Zhu was a former manager of a shipping company based in Dalian, Northeast China's Liaoning province, and was sentenced to three years in prison and suspended for five years for his misdeeds. After serving one-year non-custodial term in the community, he was released for good behavior. It's the local community rehabilitation program that is helping him reintegrate into society in such a short time and with dignity, Xinhua news agency reported.

"I want to pay back society by setting up training centers, and education and settlement bases to help minor offenders," said Zhu, who has already sponsored five poor students with their studies while serving his sentence.

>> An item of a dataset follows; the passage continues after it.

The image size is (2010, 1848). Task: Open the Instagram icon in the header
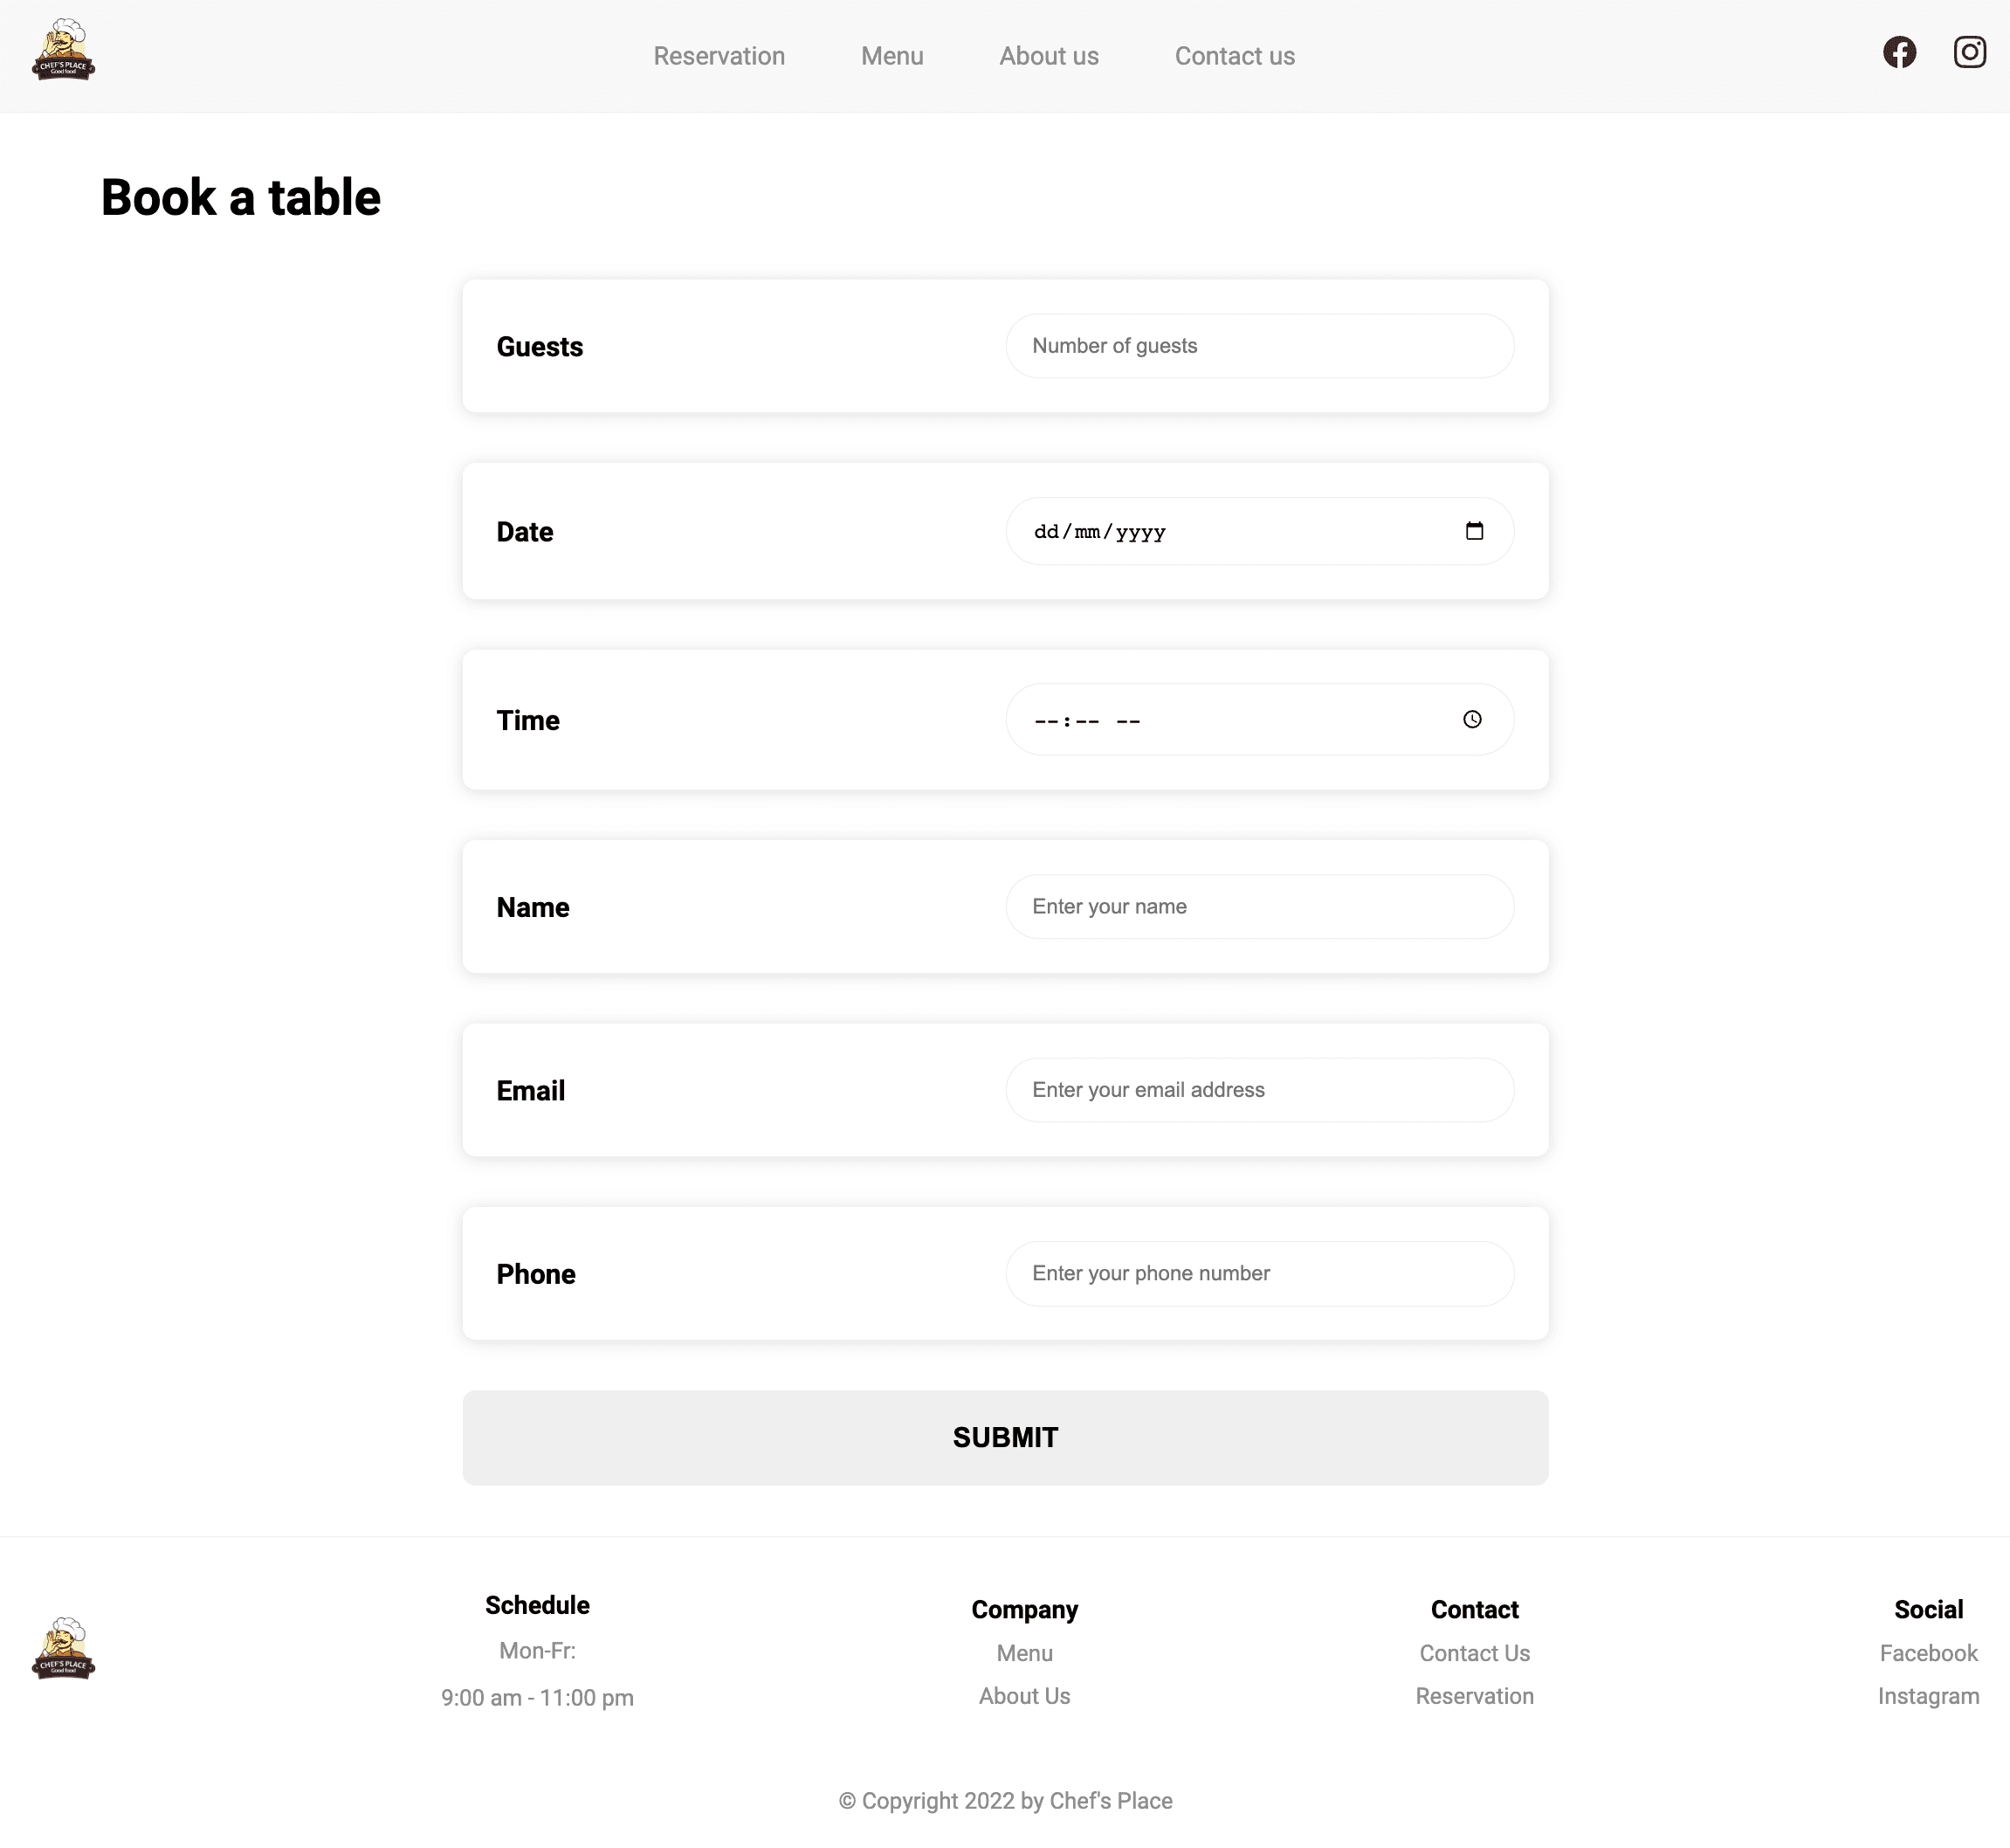click(1969, 53)
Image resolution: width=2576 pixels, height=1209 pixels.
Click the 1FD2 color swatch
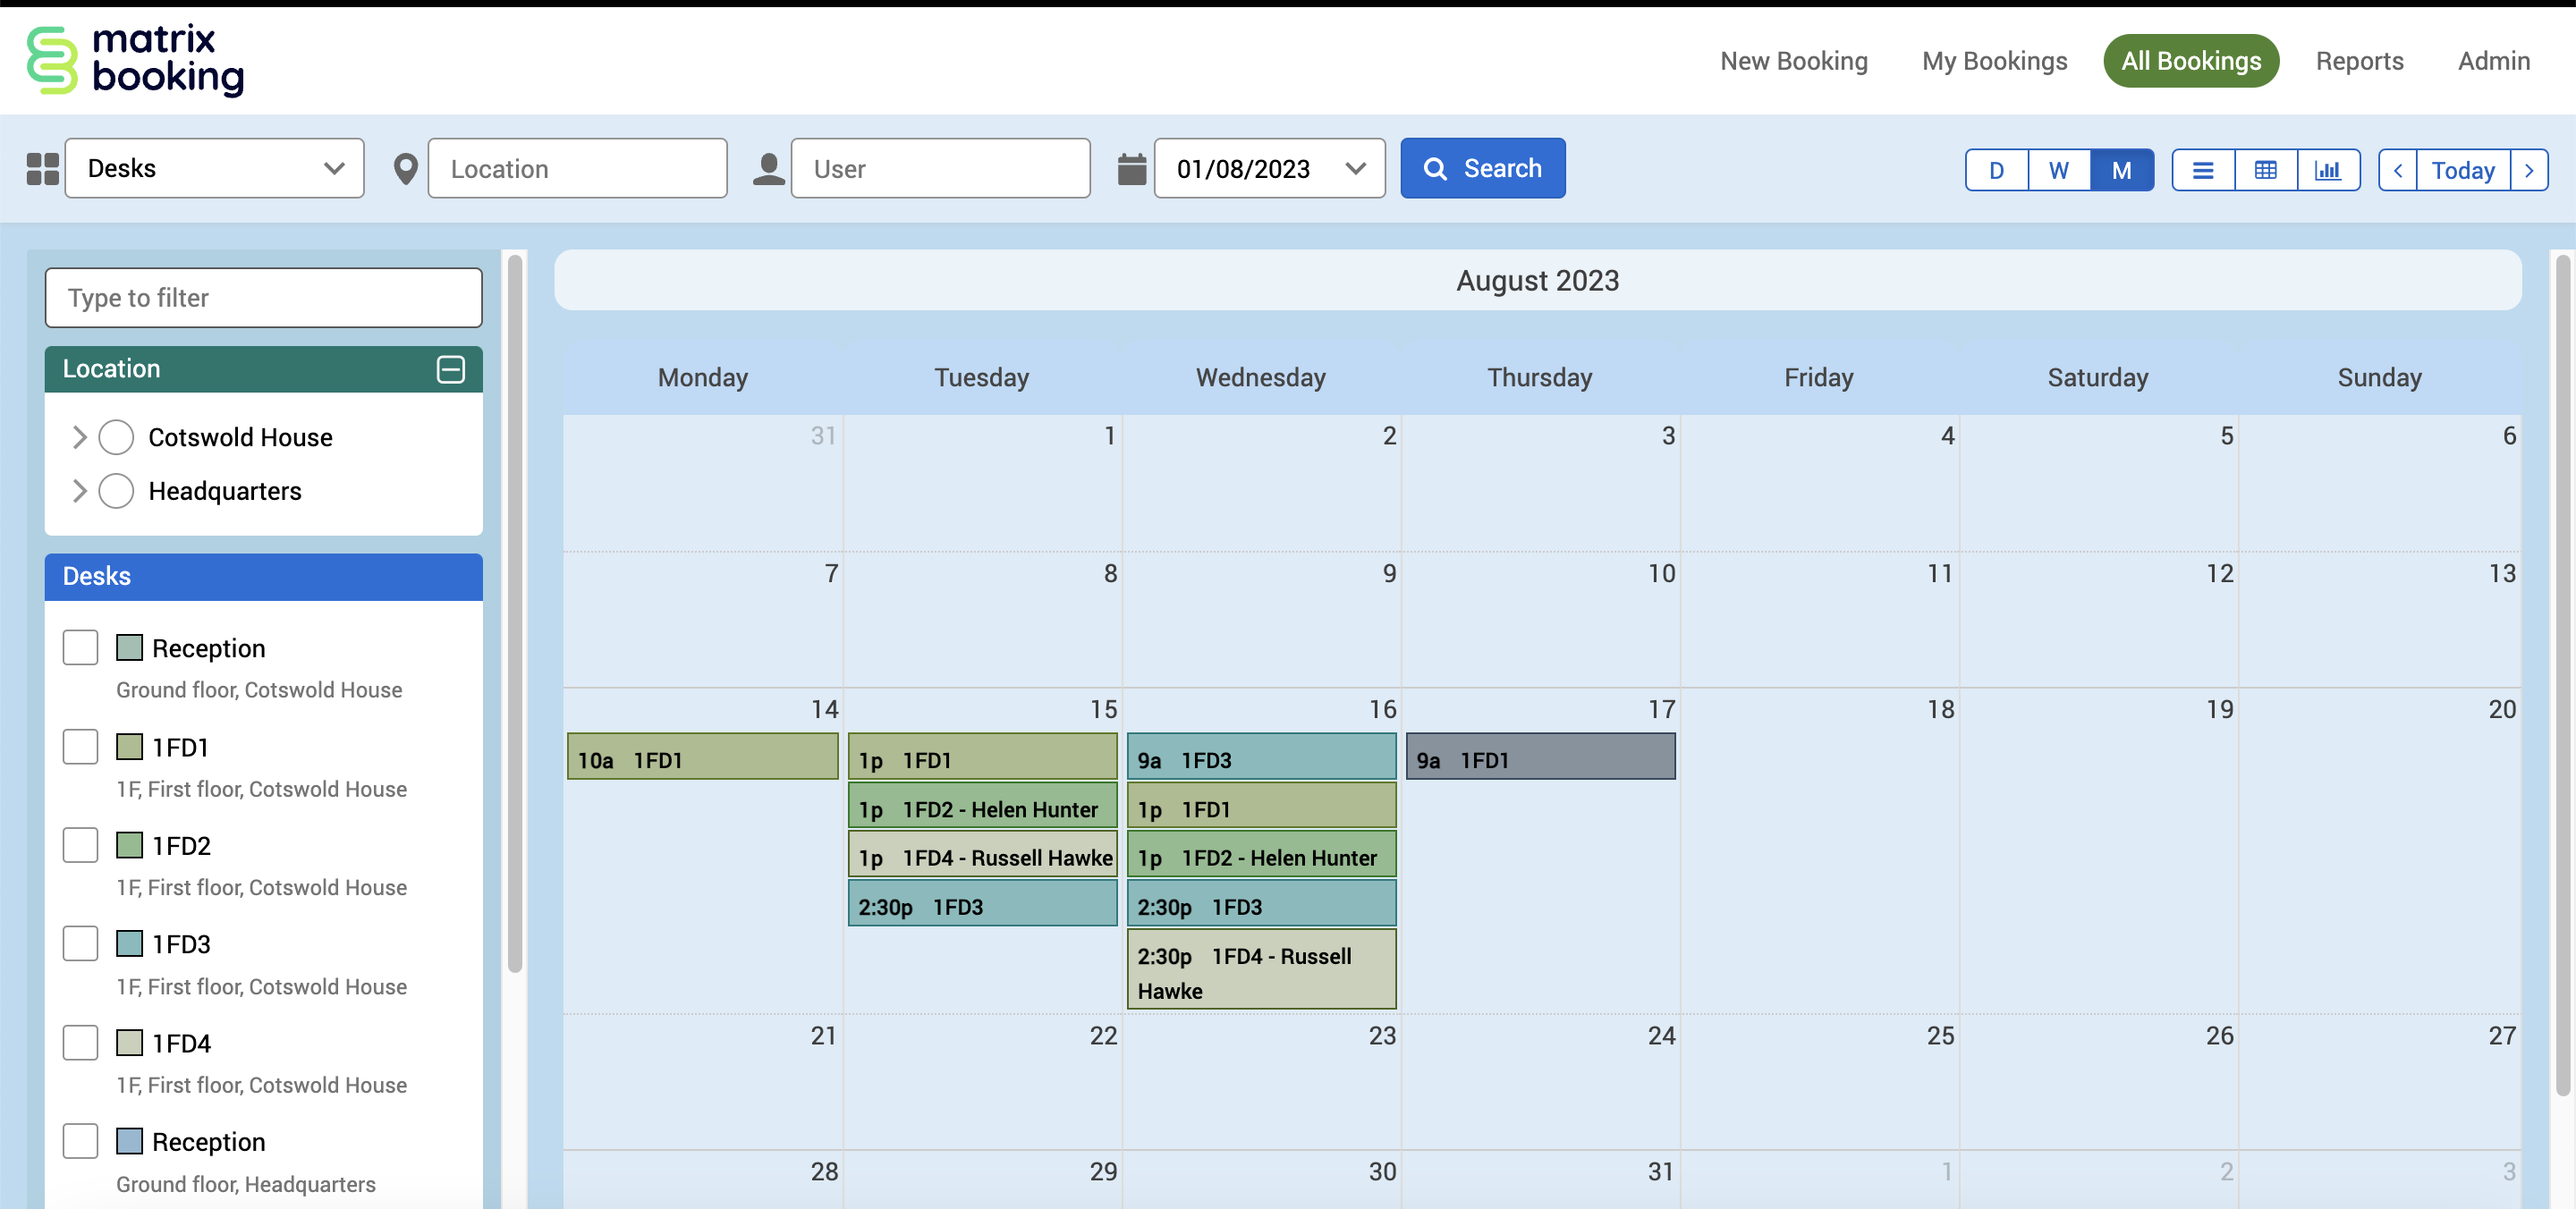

Zhu is not the only convict who benefited from community rehabilitation programs. Official statistics show that by the first half of this year, more than 720,000 minor offenders were committed to these programs. Of those convicts, only 0.2 percent relapse into crime while serving such non-custodial time in communities, a ratio much lower than among those who are put behind bars.

Minor lawbreakers who received sentences with reprieves, released on parole, or deprived of political rights but allowed to serve jail terms outside prison, may serve their time in communities, according to Chinese laws and regulations.

"Community rehabilitation programs strengthen the education and reform of convicts rather than loosen them," said Hong Daode, a criminal law professor at China University of Political Science and Law, in response to public security concerns voiced by some Chinese Internet users over lawbreakers serving sentences out of prison.

"In the past, minor lawbreakers who don't need to serve their term in prison were left basically unattended. Now with community rehabilitation programs, they are pooled together and can be better disciplined," Hong said.

Smooth transition

Liaoning resident Zhang Wantao is another beneficiary of community rehabilitation programs. He was sentenced to 15 years in prison for assault. "I used to feel inferior to others, thus I often shunned away when coming across an acquaintance on the street," Zhang said, recalling his early days of medical parole after serving six years and eight months in prison.

Then community rehabilitation pilot programs were launched in Zhang's community and he became one of the first beneficiaries. To Zhang's surprise, he found that the assumed discrimination and isolation didn’t happen at all. Instead, he was working with ordinary people like community officials and volunteers and was treated as an equal. In no time, Zhang became adapted to his new life.

Acting as "psychological decompression chambers", community rehabilitation programs smooth the transition of criminals back to normal life after serving a long prison sentence by addressing their psychological alienation, says Xing Zhi, a law professor at Liaoning University in Northeast China.

Each and every step in the community rehabilitation is handled with great caution to avoid any discrimination or harm to the offenders, said Li Mengjiao, deputy chief of the justice bureau in Benxi, Northeast China's Liaoning province.

Fast expanding

China decided to pilot community rehabilitation first in 2003 in six provinces and municipalities, including Beijing. In 2005, the program was expanded to 18 provinces and cities. In February 2011, community rehabilitation was written into the Amendment (VIII) to the Criminal Law of China.

Currently, community rehabilitation offices are set up in 27 of the country's 31 provinces (municipalities and autonomous regions), 67 percent of cities and 55 percent of counties, said Wu Aiying, the minister of justice. Some 59,000 social workers and 379,000 volunteers are getting involved in the practice.

"Public support is indispensible to the development of community rehabilitation programs. We have been all along making efforts to break the myths of community rehabilitation to allow ordinary people to pitch in," said Li of Benxi.